Our paper is bi-weekly, and our production cycle normally works the way it will for this issue. The section editors and I put out story ideas on Friday and assign them to different writers based on the specialties of those writers, and of course our whims. Graphic artists are assigned to the stories around Monday or so and meetings with sources were arranged by the writers, I hope… The stories, probably written Tuesday night, will then be submitted to the editors who will check them over on Wednesday. After that comes the not so simple matter of placing the stories on the pages using Adobe InDesign, and while it should go fast with five section editors this is what takes up the majority of our nights. Simultaneously the stories are put on our website, and we leave the building around ten or so after sending it to the printers. The paper is then put on the stands and picked up by someone like you.

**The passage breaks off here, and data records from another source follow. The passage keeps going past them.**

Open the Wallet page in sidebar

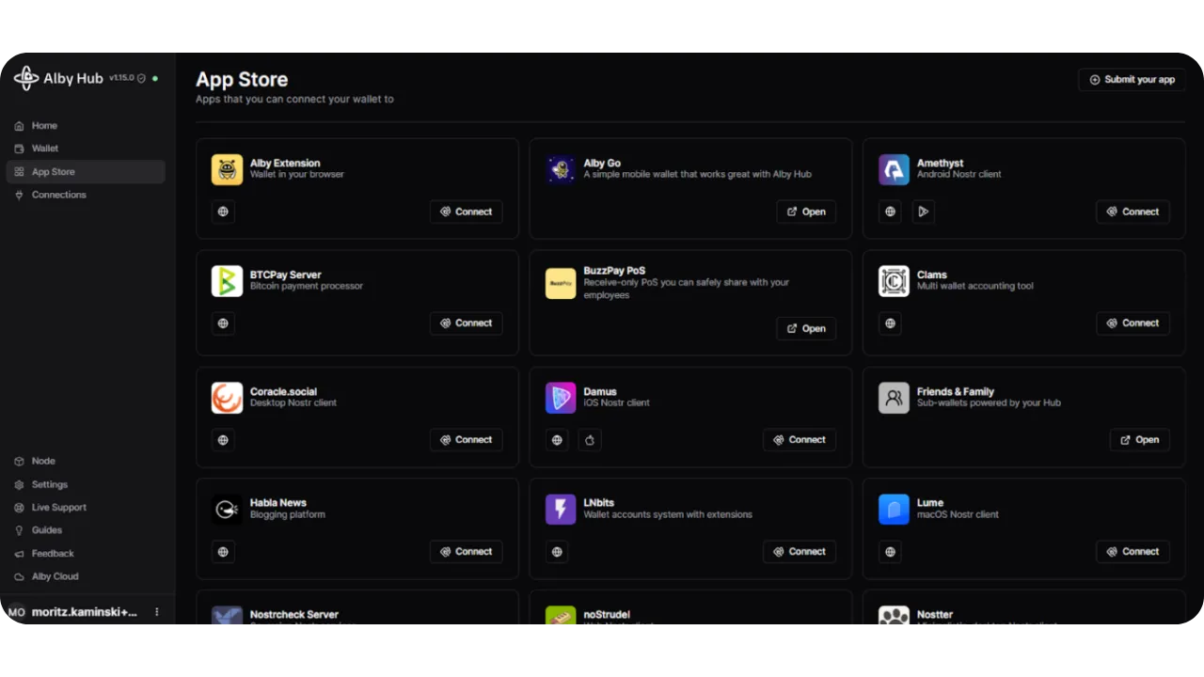pyautogui.click(x=44, y=149)
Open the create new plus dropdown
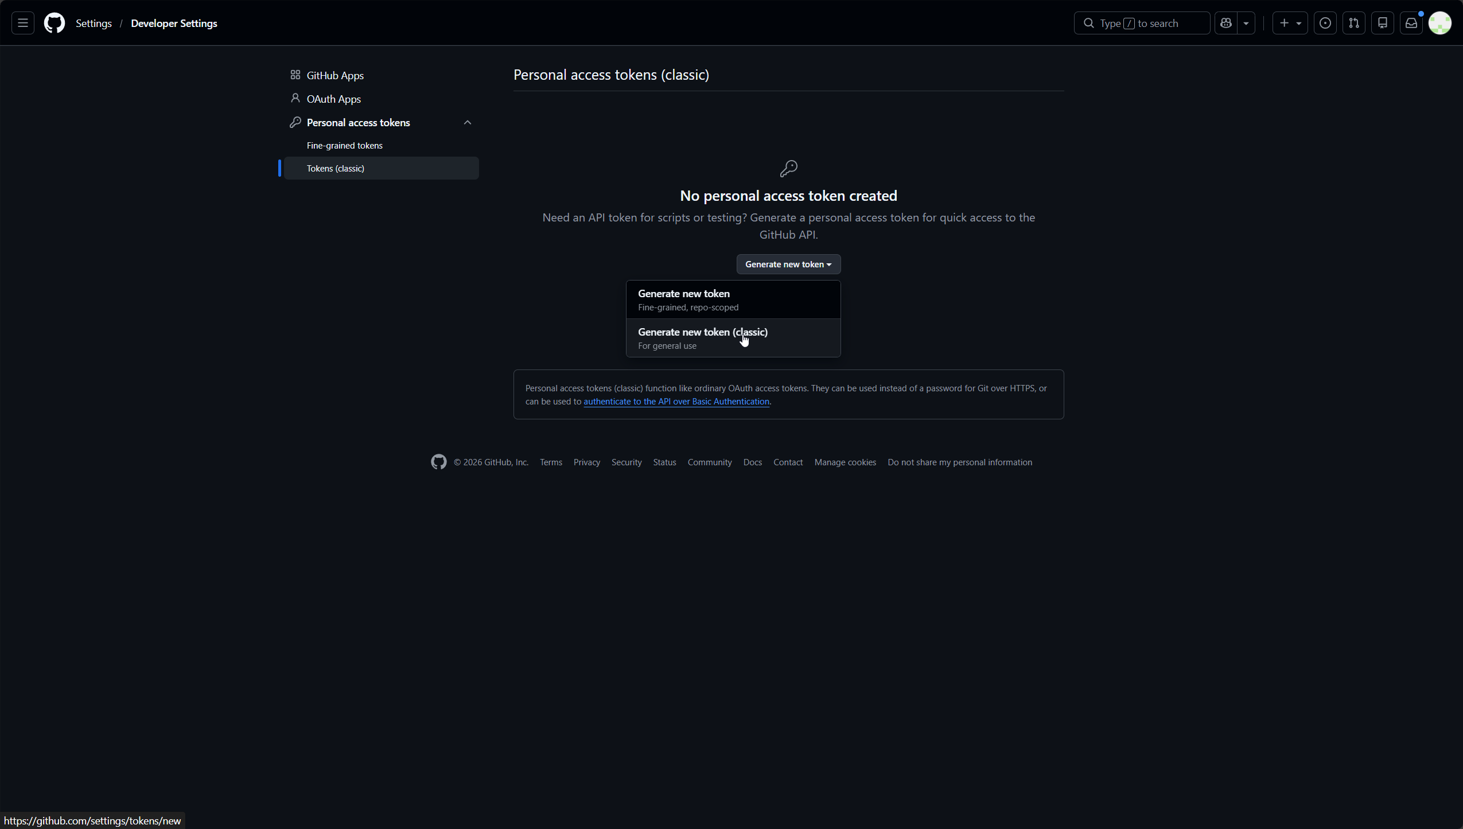 click(x=1290, y=23)
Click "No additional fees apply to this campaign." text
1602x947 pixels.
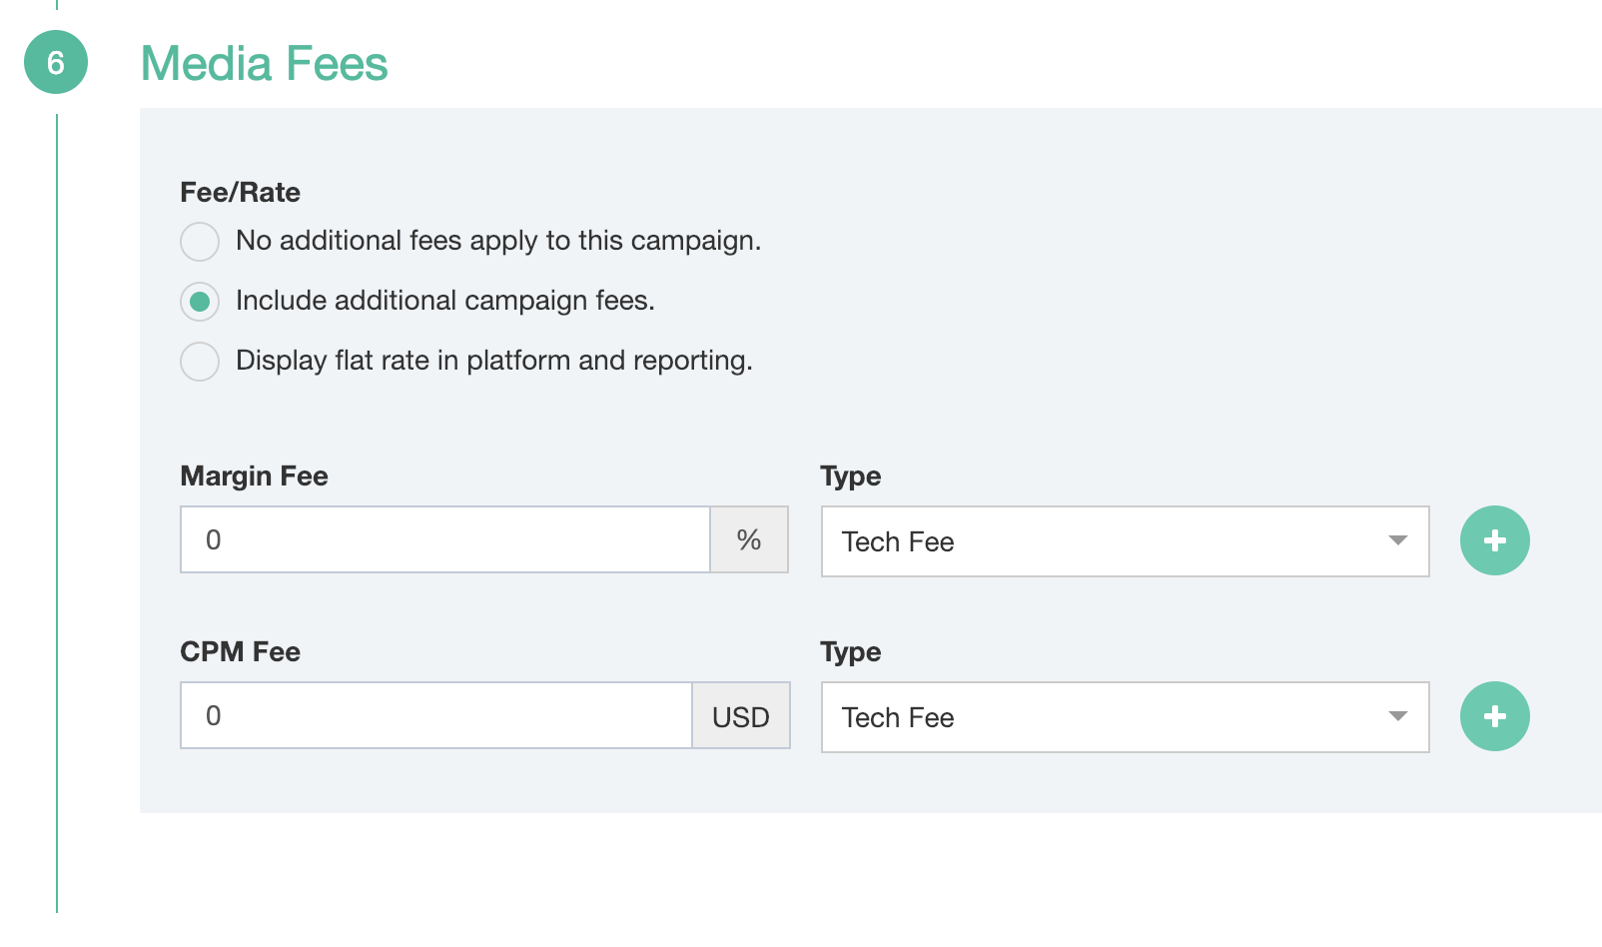pyautogui.click(x=497, y=241)
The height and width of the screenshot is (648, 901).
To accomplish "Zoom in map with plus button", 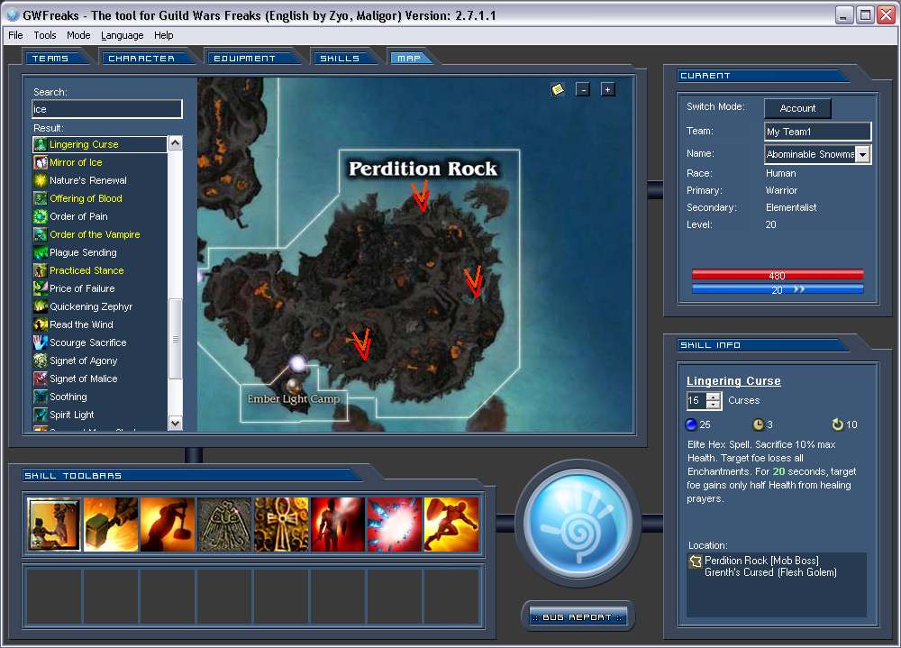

The problem with this kind of production cycle is all of the downtime inside of it. While we have a two-week production cycle we only meet on six of those days. That means a whole lot of procrastination happens, with about a quarter of the stories written the day before, and the rest written the day of production.
This is what I hope to change. What I want to try out this semester is a kind of double production cycle in which one week will be devoted to putting things on our website, and the next week we will take things from the website, and other special assignments, and put them into the print edition. This is going to be a lot more work likely, but I think we owe the challenge to ourselves and our readers.
The spring ’08 semester was a very good one for the Skyline View. We had a massive influx of writing talent that combined very favorably with a receptive audience.
Last semester online we had more readers than ever, and our papers flew off of the stands at quite a decent clip. We have definitely gotten way better in terms of online content, last semester we at least doubled the number of multimedia elements on our website from the previous one, but it’s not enough. We have no excuse now for not giving new content every week. We have a staff of 13 compared to a staff of like 7 last semester, and so with all the positions filled we will still have extra people to pin stuff up on our website. I guess what I’m trying to say with all of this is that we’ve been wasting too much time with procrastination, and it needs to stop, so that we can learn, and also acquire more readers. I am not excluded from the procrastination charges, writing this article at 2:29 p.m. on the Tuesday before production night.